Source passage:
************

Category: From Jared Bernstein

Pushing back gently but firmly on Michael Strain’s non-stagnation argument

A few folks have asked me about my friend Michael Strain’s recent Bloomberg piece where he argues against wage stagnation (it’s “more wrong than right”). It’s an old argument but one worth having, and Michael makes some important points and misses some big ones too (5, to be precise).

Larry Mishel and I counter a much shorter-term version of Michael’s case here but similar issues pertain. Certainly, the evidence he presents doesn’t change the basic wage story that I and many others carry around in our heads.

I think Michael’s most germane point is that nobody defines “stagnation.” If you think stagnation means real wages for low-wage workers have never gone up in the past four decades, you’re wrong. The figure below, from a recent piece I published (one I’ll get back to re a key point Michael misses), shows real wages for low and moderate wage workers stagnated through the 1970s, 80s, and 2000s.

************

Data below:
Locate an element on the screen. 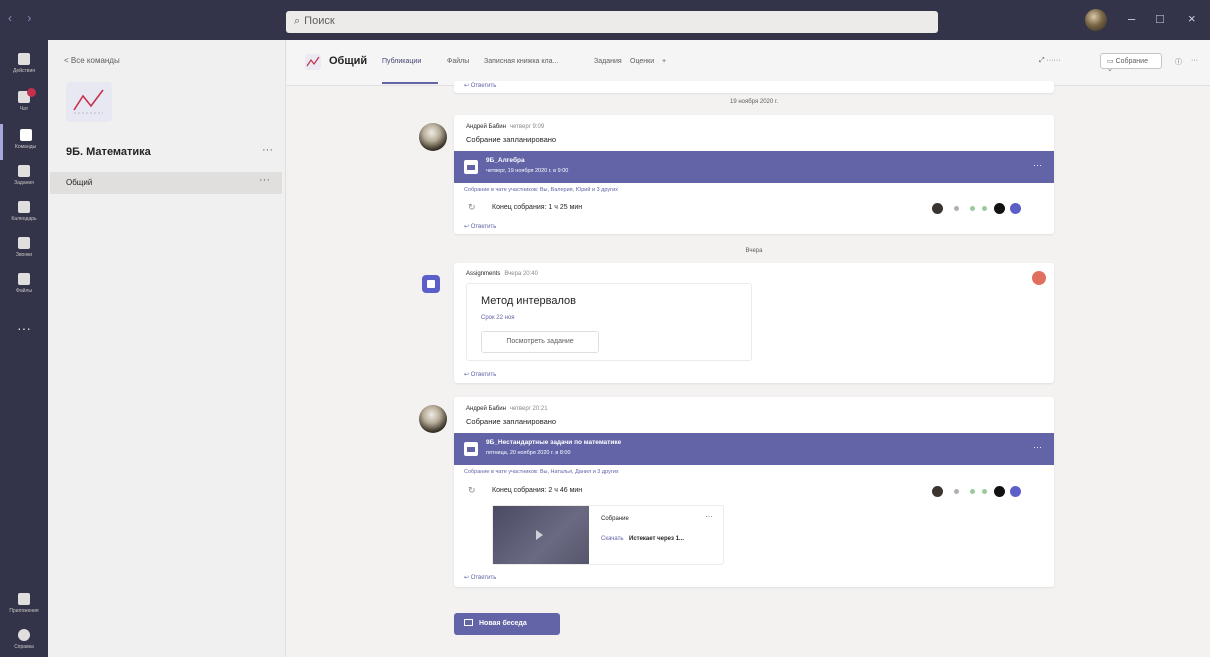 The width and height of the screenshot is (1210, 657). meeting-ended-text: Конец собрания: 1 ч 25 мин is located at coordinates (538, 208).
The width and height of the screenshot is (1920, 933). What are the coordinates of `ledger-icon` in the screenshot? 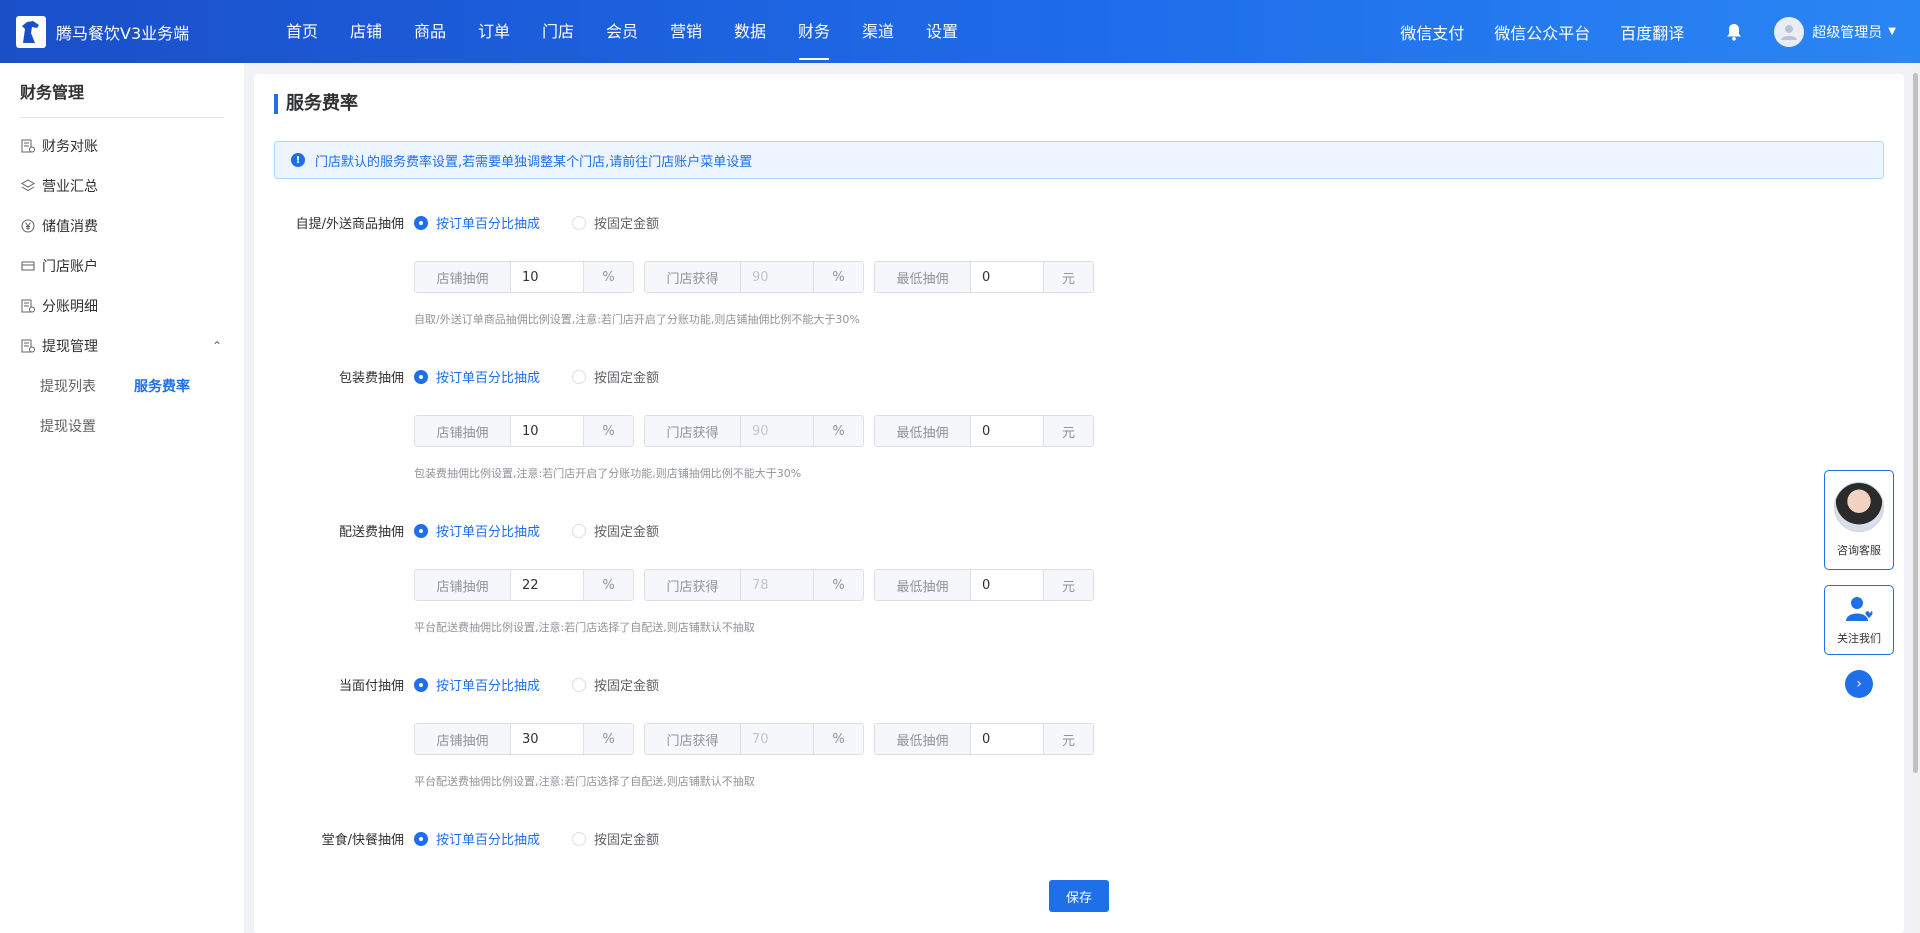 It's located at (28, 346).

************

Problem set:
A: According to the wage stagnation post, which outlet published Michael Strain's piece arguing against wage stagnation?
B: Continue the wage stagnation post from its last sentence.

Task-by-task results:
A: Bloomberg.

B:
But, in periods of very tight labor markets—the latter 1990s and now—they grew at a decent clip. This is key insight #1about real wage growth for too many workers. It’s not that they’ve never grown. It’s that their growth periods in recent decades have been few and far between. And it’s largely dependent of achieving persistent full employment, a condition that’s also been too rare in recent years (see this exciting new paper on precisely this point!).

Key insight #2 is that, sure, switching to a slower-growing deflator leads to faster wage growth and there are good arguments for various choices (see Mishel/Bivens’ cautions re Michael’s choice of using the PCE for wages). But it doesn’t wipe out long periods of stagnation. Here’s the real 20th percentile wage (2018 $’s) using both the CPI-RS (used in the figure above) and the PCE. Just like the above figure: periods of growth, but longer periods of stagnation.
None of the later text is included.